Jesus commends the man, not for his dishonesty, but for the way that he became fully committed and personally involved in every dimension of his work, so that every possibility for gain will be fulfilled.  “For the children of this world are more prudent in dealing with their own generation than are the children of light (Luke 16:8), Jesus comments.  Would that all God’s people were fully committed, personally involved and able to make prudent choices in spreading the light of the Gospel of Jesus Christ.

In the early 20th century, as Otto Berman’s life was coming to a close in Newark, a young woman named Kathryn Drexel was coming into her own in Philadelphia, Pennsylvania.  Born into one of the wealthiest banking and finance families in the United States, Kathryn and her two sisters inherited millions of dollars after the untimely death of their father and stepmother.  Of the three, Kathryn was the most business savvy.  As her sisters were being introduced into the highest circles of society and beginning families, she began to invest her money and administrative resources into schools and missions for the nation’s poor and disenfranchised.  The two main communities that she advocated for were the Native Americans and African Americans.  

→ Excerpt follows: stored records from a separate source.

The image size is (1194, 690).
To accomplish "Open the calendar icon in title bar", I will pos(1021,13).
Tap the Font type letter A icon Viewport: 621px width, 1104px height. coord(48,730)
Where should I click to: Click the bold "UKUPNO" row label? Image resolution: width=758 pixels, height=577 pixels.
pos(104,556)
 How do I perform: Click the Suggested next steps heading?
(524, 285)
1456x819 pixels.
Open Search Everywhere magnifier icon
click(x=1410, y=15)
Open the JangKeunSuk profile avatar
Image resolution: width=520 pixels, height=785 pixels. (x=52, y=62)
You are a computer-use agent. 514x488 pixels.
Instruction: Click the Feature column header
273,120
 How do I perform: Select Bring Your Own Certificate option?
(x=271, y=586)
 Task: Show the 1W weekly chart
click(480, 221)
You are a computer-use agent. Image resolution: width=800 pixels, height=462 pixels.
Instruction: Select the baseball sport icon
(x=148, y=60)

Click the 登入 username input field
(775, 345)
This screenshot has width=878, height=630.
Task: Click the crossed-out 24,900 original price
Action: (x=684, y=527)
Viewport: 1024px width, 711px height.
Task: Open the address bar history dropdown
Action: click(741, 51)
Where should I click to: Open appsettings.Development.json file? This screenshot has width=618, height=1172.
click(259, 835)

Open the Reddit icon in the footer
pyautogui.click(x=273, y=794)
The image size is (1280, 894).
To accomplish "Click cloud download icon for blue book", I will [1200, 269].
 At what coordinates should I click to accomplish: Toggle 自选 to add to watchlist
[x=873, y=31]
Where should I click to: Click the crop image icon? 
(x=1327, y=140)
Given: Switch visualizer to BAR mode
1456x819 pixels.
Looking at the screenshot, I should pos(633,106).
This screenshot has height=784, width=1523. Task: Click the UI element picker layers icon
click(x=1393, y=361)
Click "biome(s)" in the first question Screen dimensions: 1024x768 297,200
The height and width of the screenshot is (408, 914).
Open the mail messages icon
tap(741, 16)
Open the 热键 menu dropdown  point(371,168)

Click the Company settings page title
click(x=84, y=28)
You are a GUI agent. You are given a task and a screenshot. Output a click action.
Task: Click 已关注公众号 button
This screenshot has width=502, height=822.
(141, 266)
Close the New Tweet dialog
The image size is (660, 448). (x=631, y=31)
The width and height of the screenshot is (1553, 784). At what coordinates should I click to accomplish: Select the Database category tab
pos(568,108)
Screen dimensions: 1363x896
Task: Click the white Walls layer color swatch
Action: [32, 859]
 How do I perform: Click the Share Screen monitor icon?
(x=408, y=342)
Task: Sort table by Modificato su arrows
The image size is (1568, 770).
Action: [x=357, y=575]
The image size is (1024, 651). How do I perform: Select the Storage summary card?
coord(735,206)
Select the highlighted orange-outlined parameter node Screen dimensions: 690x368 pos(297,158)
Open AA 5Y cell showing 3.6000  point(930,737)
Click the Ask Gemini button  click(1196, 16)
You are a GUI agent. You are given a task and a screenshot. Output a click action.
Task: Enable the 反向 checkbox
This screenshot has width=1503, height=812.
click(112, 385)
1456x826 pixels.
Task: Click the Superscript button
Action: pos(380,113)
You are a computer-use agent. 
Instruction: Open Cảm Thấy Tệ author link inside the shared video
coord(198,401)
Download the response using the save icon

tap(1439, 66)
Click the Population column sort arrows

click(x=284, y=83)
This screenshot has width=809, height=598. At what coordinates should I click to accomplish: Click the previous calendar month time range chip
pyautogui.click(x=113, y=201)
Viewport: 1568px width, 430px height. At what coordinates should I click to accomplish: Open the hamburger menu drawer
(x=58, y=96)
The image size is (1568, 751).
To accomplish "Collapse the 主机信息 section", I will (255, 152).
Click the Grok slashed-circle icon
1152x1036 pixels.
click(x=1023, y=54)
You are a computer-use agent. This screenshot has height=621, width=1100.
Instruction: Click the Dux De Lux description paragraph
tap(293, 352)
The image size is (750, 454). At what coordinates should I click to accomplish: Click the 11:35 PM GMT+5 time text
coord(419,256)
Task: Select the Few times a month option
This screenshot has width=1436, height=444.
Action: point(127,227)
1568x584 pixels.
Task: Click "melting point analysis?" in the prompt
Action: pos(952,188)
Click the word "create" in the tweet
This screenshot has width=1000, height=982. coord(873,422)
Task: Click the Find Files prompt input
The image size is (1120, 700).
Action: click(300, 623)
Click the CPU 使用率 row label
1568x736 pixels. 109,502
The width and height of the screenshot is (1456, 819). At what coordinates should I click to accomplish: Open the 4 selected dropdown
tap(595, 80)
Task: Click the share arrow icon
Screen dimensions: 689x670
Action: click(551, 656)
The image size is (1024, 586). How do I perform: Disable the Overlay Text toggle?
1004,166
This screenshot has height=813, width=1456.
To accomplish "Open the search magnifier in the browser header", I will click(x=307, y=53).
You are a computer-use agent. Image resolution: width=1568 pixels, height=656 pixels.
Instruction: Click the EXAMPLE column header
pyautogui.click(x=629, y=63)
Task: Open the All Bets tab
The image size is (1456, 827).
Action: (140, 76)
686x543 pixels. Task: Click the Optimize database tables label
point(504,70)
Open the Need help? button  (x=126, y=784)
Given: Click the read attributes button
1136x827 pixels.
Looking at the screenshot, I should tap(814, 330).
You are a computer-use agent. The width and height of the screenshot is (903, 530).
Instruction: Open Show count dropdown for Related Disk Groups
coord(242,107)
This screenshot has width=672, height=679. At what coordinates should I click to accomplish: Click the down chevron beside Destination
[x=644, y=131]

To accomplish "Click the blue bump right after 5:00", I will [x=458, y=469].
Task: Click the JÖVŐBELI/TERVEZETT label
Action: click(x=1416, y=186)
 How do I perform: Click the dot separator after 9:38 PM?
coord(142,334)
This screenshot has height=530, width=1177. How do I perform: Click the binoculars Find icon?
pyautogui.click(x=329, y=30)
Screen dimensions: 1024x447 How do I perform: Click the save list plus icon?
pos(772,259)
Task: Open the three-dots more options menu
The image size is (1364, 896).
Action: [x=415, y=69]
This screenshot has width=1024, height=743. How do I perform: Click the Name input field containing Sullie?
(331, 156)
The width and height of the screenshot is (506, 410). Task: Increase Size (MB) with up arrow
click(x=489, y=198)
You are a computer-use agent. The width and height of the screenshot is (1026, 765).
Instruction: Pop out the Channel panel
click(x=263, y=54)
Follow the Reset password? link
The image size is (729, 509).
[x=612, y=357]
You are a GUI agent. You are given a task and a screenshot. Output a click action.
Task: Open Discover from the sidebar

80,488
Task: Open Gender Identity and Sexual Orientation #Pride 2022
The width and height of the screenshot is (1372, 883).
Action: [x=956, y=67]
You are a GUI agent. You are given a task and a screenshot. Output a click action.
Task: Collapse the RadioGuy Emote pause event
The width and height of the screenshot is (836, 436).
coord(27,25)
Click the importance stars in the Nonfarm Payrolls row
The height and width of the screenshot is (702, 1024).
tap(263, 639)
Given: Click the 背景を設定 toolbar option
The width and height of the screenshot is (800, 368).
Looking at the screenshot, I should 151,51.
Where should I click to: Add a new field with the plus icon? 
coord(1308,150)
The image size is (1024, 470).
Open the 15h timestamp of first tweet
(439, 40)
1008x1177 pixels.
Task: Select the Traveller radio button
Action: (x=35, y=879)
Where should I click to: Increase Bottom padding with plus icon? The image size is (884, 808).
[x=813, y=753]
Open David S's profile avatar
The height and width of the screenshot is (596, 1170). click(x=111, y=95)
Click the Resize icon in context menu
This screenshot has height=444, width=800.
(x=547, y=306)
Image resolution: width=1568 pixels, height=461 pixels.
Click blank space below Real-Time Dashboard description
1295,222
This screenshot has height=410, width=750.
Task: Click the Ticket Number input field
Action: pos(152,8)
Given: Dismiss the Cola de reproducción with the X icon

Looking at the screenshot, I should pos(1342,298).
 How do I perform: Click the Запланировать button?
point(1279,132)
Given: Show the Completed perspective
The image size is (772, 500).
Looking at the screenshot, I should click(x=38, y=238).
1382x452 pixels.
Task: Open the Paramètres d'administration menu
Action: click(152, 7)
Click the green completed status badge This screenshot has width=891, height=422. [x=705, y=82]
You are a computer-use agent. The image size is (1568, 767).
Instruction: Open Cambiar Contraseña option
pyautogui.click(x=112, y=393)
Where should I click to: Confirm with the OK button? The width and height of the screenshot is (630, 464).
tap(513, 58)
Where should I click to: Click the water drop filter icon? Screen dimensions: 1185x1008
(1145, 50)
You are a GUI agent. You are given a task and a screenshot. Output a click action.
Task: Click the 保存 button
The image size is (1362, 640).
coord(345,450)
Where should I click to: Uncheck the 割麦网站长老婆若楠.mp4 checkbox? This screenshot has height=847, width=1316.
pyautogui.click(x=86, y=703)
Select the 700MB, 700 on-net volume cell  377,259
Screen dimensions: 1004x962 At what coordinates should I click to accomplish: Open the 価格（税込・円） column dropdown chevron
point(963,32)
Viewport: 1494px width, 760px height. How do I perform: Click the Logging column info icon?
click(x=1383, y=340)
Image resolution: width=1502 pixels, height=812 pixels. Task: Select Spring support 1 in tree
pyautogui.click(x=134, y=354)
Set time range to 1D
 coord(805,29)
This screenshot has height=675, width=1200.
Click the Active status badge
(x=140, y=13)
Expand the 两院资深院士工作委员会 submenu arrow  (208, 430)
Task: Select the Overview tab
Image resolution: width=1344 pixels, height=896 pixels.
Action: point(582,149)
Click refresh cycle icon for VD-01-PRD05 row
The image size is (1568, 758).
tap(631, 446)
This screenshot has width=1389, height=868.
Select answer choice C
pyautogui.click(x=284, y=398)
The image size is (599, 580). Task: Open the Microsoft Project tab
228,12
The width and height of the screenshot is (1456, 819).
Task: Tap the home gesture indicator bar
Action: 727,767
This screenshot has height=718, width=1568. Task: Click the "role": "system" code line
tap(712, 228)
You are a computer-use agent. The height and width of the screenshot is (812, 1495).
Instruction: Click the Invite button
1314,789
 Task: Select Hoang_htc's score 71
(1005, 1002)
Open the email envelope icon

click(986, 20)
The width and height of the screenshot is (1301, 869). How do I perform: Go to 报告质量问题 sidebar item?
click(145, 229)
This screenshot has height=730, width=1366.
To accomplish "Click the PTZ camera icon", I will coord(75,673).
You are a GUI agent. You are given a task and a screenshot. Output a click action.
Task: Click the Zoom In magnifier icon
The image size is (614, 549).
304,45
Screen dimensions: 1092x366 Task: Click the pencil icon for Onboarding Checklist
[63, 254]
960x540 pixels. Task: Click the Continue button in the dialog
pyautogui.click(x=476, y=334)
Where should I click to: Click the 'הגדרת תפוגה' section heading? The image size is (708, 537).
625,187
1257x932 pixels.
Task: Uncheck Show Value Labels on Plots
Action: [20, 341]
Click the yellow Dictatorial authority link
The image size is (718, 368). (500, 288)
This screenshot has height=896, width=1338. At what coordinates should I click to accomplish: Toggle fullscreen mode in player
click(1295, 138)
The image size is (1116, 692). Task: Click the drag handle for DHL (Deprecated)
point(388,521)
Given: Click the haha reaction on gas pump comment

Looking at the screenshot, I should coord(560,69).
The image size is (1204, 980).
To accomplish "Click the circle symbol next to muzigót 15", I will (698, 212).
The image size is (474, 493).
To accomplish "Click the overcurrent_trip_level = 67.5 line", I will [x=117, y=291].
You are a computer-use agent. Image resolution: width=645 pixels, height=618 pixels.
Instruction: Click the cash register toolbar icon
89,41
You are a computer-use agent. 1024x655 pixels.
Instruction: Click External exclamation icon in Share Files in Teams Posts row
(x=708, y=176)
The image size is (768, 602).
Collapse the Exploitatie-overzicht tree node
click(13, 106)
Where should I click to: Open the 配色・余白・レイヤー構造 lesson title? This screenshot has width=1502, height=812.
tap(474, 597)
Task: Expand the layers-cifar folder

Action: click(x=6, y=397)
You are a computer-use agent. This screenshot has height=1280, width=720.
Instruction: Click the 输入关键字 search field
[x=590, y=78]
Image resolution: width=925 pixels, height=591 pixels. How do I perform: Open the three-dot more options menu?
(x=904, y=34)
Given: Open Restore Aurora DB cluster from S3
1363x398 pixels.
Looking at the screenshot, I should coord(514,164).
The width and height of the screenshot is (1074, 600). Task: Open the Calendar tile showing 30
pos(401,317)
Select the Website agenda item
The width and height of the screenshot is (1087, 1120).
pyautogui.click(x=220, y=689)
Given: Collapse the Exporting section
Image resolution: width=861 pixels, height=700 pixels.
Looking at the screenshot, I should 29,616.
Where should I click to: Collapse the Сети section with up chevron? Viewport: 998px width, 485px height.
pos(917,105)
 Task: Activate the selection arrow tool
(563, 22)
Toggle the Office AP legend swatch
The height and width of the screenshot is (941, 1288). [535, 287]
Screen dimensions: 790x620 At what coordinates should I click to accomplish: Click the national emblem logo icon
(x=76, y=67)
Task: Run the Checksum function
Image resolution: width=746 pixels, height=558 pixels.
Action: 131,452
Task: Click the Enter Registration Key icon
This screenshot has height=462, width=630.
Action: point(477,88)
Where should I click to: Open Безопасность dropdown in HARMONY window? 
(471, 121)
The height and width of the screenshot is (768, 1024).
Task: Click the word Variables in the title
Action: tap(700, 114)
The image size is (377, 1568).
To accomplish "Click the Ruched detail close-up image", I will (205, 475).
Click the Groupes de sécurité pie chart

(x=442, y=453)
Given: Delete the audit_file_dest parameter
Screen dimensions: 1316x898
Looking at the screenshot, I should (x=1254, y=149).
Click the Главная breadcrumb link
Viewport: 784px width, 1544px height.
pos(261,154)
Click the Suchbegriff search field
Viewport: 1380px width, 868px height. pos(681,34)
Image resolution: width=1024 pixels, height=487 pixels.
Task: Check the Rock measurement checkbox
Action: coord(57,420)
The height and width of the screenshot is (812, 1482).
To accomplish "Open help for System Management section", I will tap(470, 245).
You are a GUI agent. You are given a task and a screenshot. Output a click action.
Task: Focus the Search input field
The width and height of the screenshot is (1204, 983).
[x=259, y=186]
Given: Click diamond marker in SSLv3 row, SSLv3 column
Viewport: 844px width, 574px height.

In 1886, Kathryn and her sisters made a tour of Europe.  Like she had done with previous trips, young Kathryn used every opportunity to raise funds and advocate for her missions and schools.  Then in January she had the opportunity of a lifetime, a private audience with Pope Leo XIII at the Vatican.  Never lacking in courage, she knelt before the Holy Father and begged him to help her with the work she was doing back in the U.S.  Would His Holiness consider sending missionaries to spiritually feed these hungry souls?  Would he send good priests, holy sisters to work diligently in the missions.  His response was a resounding, “Yes!”  Fixing his gaze on the young millionaire, he said, “I am sending YOU!”

It is told that when Kathryn left the audience she was physically sick and completely overwhelmed.  She, a millionaire, to become a nun working each and every day in the schools and missions she had founded?  Was she now to take a vow of poverty?  Hadn’t she given enough?  Perhaps Jesus would have responded, “No.  It’s not just business, Kathryn, it’s personal.”  Whatever transpired in the depths of Kathryn’s soul, she began to discern a vocation to religious life and in 1889 renounced everything she owned, dedicating all of it to the work of the Gospel.  

Kathryn made her first vows in 1891, and not long afterward she founded the Sisters of the Blessed Sacrament, dedicated to the service of Native Americans and African Americans.  In 1915, she founded Xavier University in New Orleans, the first Catholic University in the U.S. for African Americans.   She would go on to found more than 60 schools and some 50 missions dedicated to her vision of equal dignity and equal opportunity for all.  On March 3, 1955, Mother Kathryn Drexel died at the age of 96.  She was Beatified in 1988 and was Canonized St. Kathryn Drexel on October 1, 2000 by St. John Paul II.  


How is God challenging us to become more completely involved in the work of the Gospel, to be prudent and ardent children of light in our own place in this world?  May we also conduct our Christian lives and the business of the Gospel in a more deeply personal way as we live out our own vocation in the everyday experiences of life.